Wenzel's lawsuit stems from an incident on Aug. 14, 2020, when she and her husband attended a racial justice protest in North Portland. Wenzel attended the event as a volunteer protest paramedic and identified herself as such by wearing a helmet with a red cross. However, once police began dispersing protesters after dusk, the situation turned violent.
While following orders to disperse, Wenzel said an unknown police officer ran at her from behind and slammed her body and face into the ground, breaking her arm and causing other injuries to her face and torso. After she got to her feet, Wenzel said a protester shoved her into a different officer, who struck her leg with a baton and caused her to fall back down.
Wenzel sued the city of Portland in October 2020 seeking $500,00 for physical and emotional damages. However, Tuesday’s verdict only awarded Wenzel partial damages totaling $40,000 — $10,000 short of her claimed medical expenses — after finding one or more officers of the Portland Police Bureau harmed and committed battery against Wenzel.
The jury found the city not liable on Wenzel’s claims of assault and negligence in its police training. Tuesday's verdict will likely influence upcoming lawsuits involving similar circumstances.
Since Portland erupted in protest in late May 2020 in response to the police killing of George Floyd in Minneapolis, dozens of lawsuits have been filed by protesters and organizations against the city and its police department claiming excessive force, wrongful arrest and other civil rights-related claims.

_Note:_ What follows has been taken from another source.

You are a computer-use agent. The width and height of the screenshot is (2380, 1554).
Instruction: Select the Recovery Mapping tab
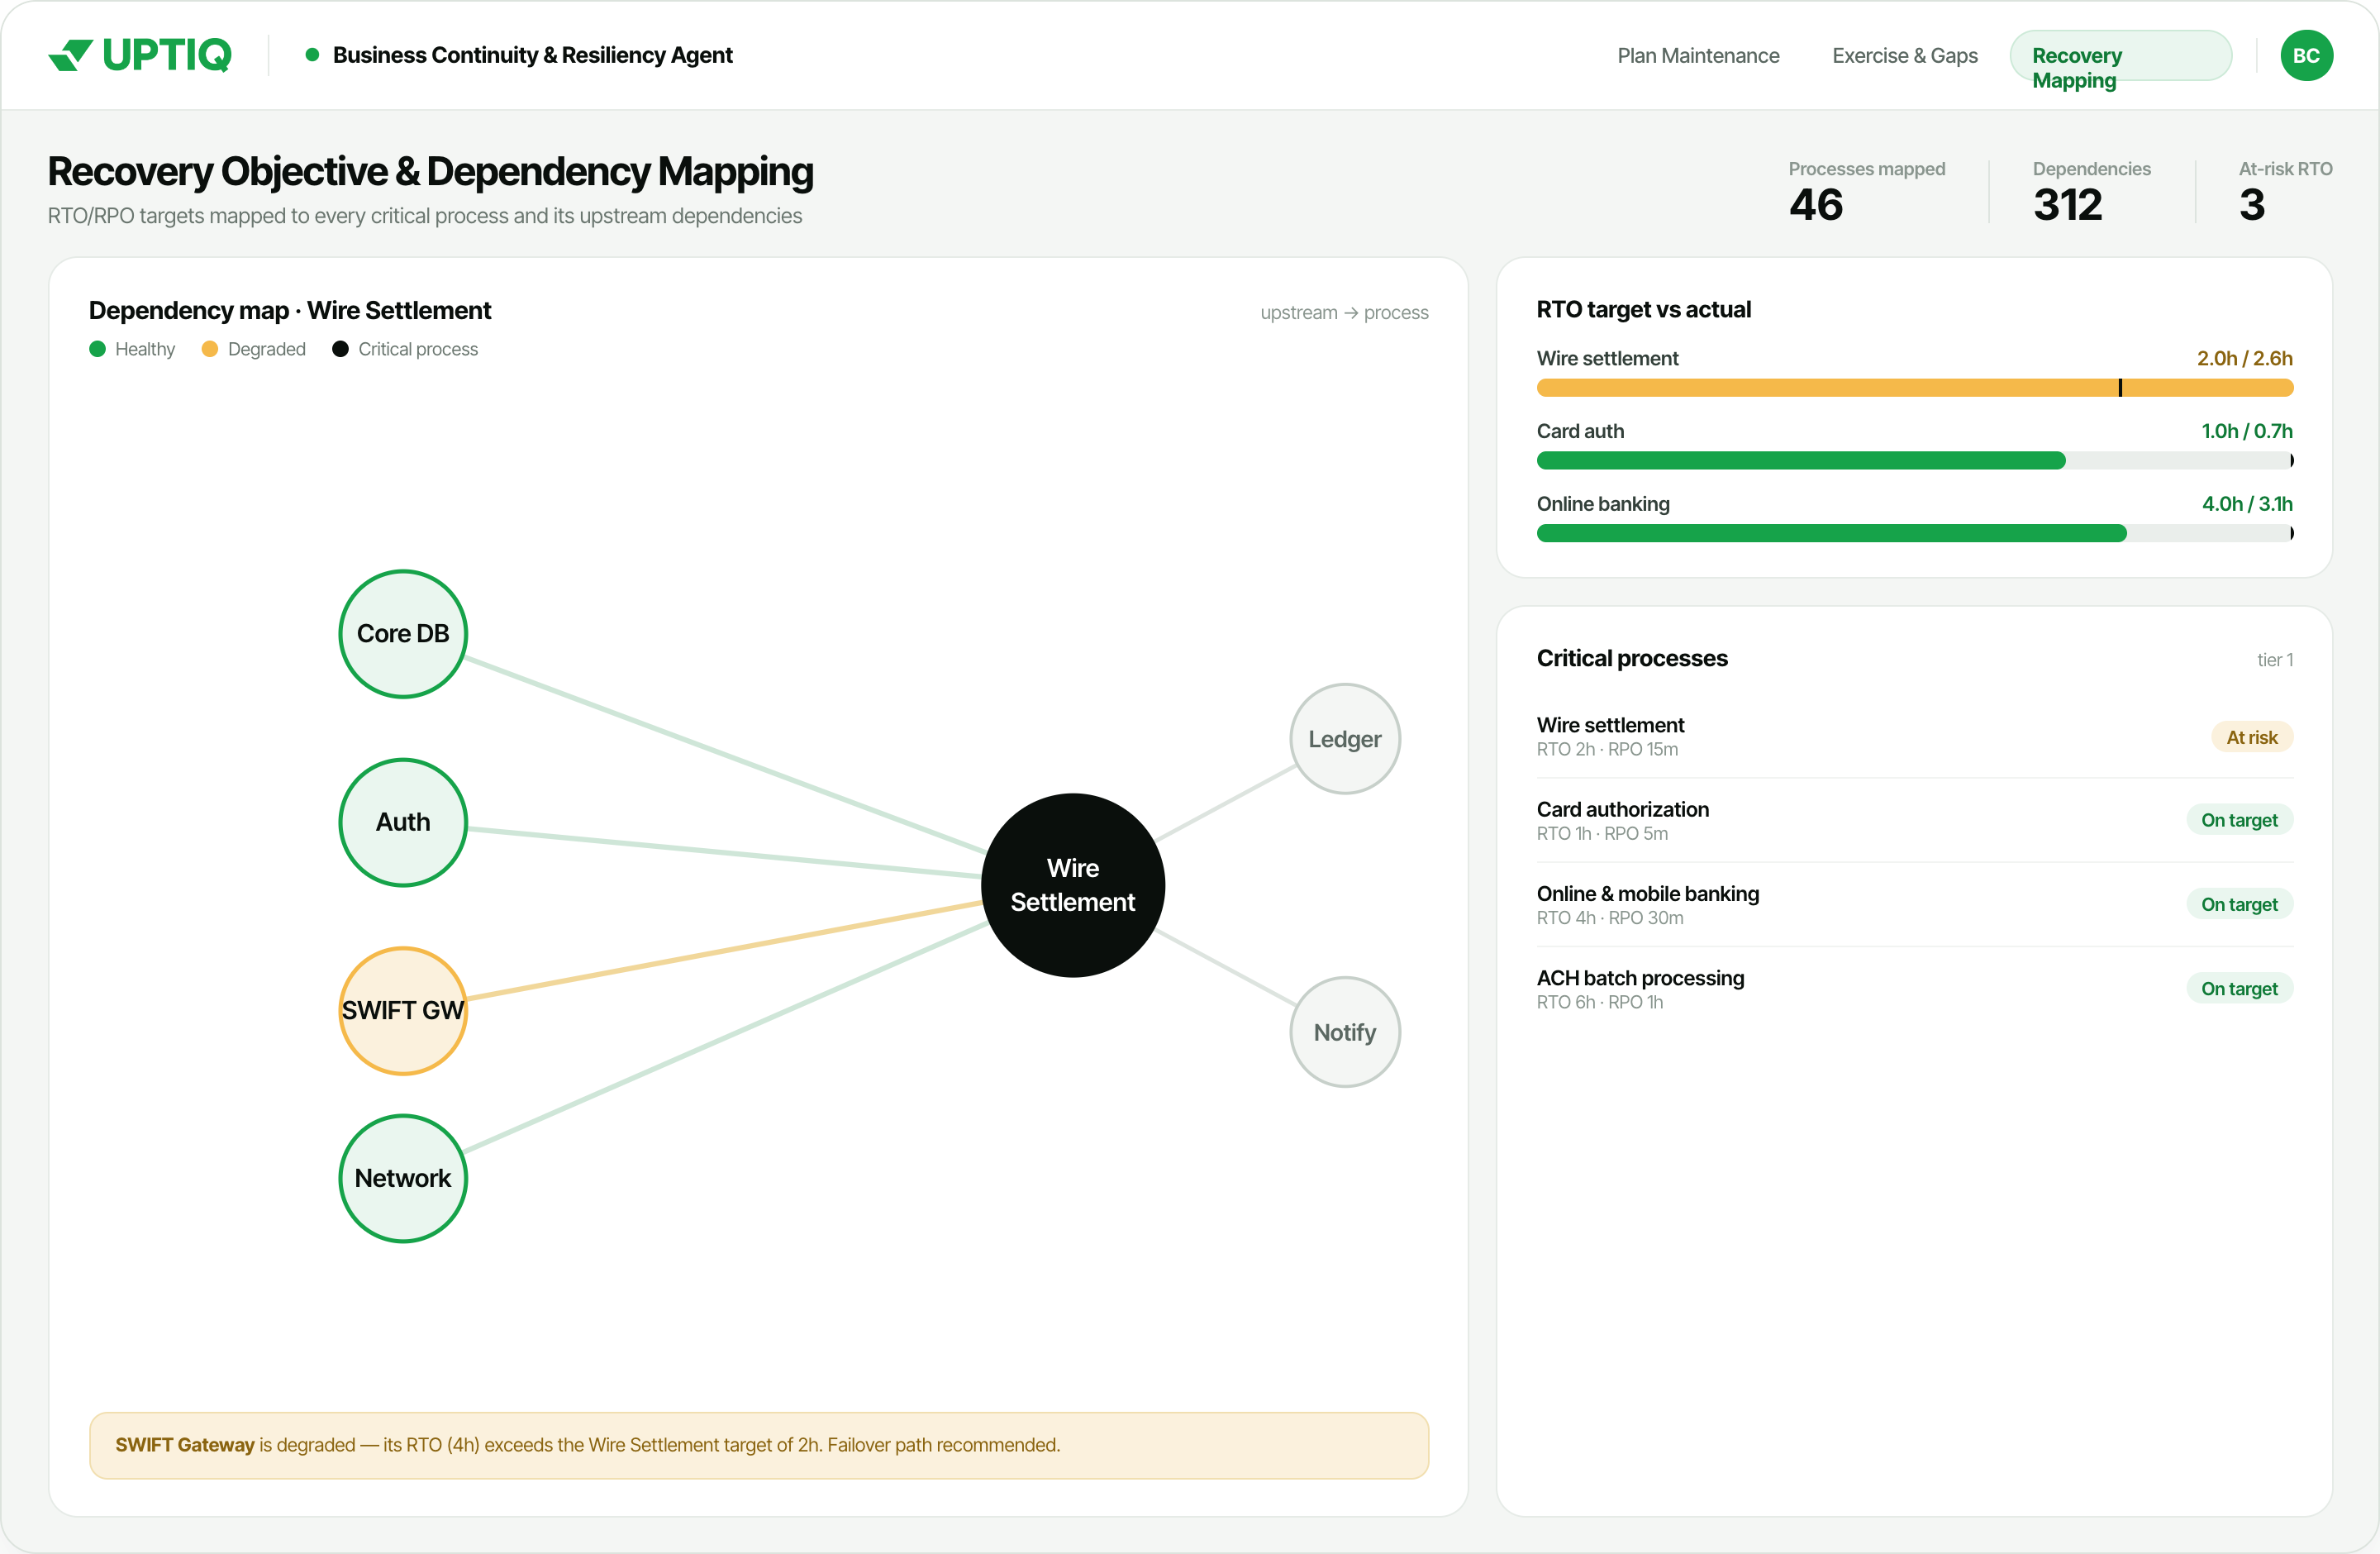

In early June 2020, protesters and local civil rights group Don’t Shoot Portland sued the city claiming police used chemical weapons like tear gas during the Covid-19 pandemic to suppress protests critical of violent policing. Federal agents have also been accused of targeting journalists at protests for assault and arrest, while protest medics like Wenzel have accused police of targeting them.
Unlike several related cases that ended in settlements with the city, Wenzel’s case is the first to reach civil trial.
Wenzel’s attorney John Burgess did not return a request for comment by press time.